Hello. I have never used a forum before in any capacity but in recent months I have gone through a range of things that now I know I am going to have to reach out to others who have gone through this.
Please bear with me - bit of a story! My father was diagnosed with mild Alzheimers at the end of May, although in hindsight the signs had been there for sometime. Two weeks later my mother was diagnosed with terminal bowel cancer. Suddenly our world became a very alien place. Within 7 weeks from diagnosis, mum passed away. Another story but she died at home and it was made all the more traumatic by the appalling lack of provision of palliative care for her, my sisters and I and of course dad.
In addiction to the shock of all this for us, we have to support dad now and needless to say we have had next to no local support from related services.
Dad’s grief is palpable as he had been married to mum for 62years. My sisters and I team tag every day to make sure he is ok, has company, has a decent meal etc. However this is becoming unsustainable as we have jobs and families.
Dad currently does not meet SS threshold for a care assessment because he is “too independent”.
He struggles with short term memory mostly and has recently been prescribed Memantine.
Recently we have been worried about dad’s increasing apathy and complete lack of desire to do anything other than sit in his chair. We have tried to encourage short walks, drives out, lunch with us in our homes. There is complete reluctance to leave the property. On a good day he will venture into the garden and do very small tasks.
Whoever is there with him will spend a good part of their day there - we have a rota!! However it is so hard as dad is engaging less and less. We are all exhausted especially as we are dealing with our own grief as well as dad’s.

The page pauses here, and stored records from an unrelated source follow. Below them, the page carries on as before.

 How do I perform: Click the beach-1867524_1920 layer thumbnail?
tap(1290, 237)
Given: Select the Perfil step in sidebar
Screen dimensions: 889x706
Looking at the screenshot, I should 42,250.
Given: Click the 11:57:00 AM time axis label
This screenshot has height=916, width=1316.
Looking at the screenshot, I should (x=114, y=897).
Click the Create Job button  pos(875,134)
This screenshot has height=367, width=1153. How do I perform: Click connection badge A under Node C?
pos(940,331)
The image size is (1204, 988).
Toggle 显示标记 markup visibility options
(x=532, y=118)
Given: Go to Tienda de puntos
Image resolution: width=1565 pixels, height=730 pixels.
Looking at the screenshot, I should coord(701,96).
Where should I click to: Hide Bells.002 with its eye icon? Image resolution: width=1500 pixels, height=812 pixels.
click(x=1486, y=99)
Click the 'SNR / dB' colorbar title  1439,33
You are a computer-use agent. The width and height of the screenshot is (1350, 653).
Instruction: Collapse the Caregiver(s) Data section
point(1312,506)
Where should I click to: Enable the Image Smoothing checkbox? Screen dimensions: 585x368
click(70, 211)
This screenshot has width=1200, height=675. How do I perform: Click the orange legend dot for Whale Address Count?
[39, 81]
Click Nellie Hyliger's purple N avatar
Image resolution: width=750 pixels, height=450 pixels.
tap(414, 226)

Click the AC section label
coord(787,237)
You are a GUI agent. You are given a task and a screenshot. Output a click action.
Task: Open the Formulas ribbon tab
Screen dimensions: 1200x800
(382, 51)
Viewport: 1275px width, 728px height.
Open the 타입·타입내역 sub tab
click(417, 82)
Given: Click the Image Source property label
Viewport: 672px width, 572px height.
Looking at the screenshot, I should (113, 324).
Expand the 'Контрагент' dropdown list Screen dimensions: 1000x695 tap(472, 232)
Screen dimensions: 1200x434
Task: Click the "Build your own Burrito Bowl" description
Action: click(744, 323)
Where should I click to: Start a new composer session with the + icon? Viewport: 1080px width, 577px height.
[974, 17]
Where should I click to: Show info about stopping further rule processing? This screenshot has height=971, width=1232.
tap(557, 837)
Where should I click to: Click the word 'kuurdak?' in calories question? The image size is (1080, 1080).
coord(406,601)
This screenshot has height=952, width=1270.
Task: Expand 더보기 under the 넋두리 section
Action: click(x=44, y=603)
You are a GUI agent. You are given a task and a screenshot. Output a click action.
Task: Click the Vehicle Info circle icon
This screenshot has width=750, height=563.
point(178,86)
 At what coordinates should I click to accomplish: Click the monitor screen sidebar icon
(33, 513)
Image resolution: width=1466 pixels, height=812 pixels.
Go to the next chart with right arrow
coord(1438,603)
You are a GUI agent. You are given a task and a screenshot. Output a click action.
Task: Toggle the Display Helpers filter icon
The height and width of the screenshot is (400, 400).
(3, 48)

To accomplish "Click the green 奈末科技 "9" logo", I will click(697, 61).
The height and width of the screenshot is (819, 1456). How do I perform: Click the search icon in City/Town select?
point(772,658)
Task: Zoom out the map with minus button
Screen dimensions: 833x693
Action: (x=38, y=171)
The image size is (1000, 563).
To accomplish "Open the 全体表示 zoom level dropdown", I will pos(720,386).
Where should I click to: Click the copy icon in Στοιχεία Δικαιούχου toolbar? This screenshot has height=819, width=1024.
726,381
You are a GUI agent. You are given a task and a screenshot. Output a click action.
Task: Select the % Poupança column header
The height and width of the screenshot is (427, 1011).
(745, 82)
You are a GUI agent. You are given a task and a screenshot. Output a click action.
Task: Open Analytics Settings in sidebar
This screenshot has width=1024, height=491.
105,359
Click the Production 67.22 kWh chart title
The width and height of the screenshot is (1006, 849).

Are we doing too much for him? Should we keep our visits to a much shorter length of time?
We are currently organising some care for a couple of days a week but this is proving challenging, especially as dad just thinks he has a 'head cold" a daily complaint.
What are people’s experiences of Memantine? Dad has been titrated up to 20mg which he has now been on for a couple of weeks. Are the initial side effects those of apathy and depression?
Do we just expect not to expect anything each day other than what presents itself?
Currently it’s a battle of worry, frustration, resentment, guilt and grief, fear of the unknown and fear that we are not dealing with this properly…
Does this sound familiar out there?!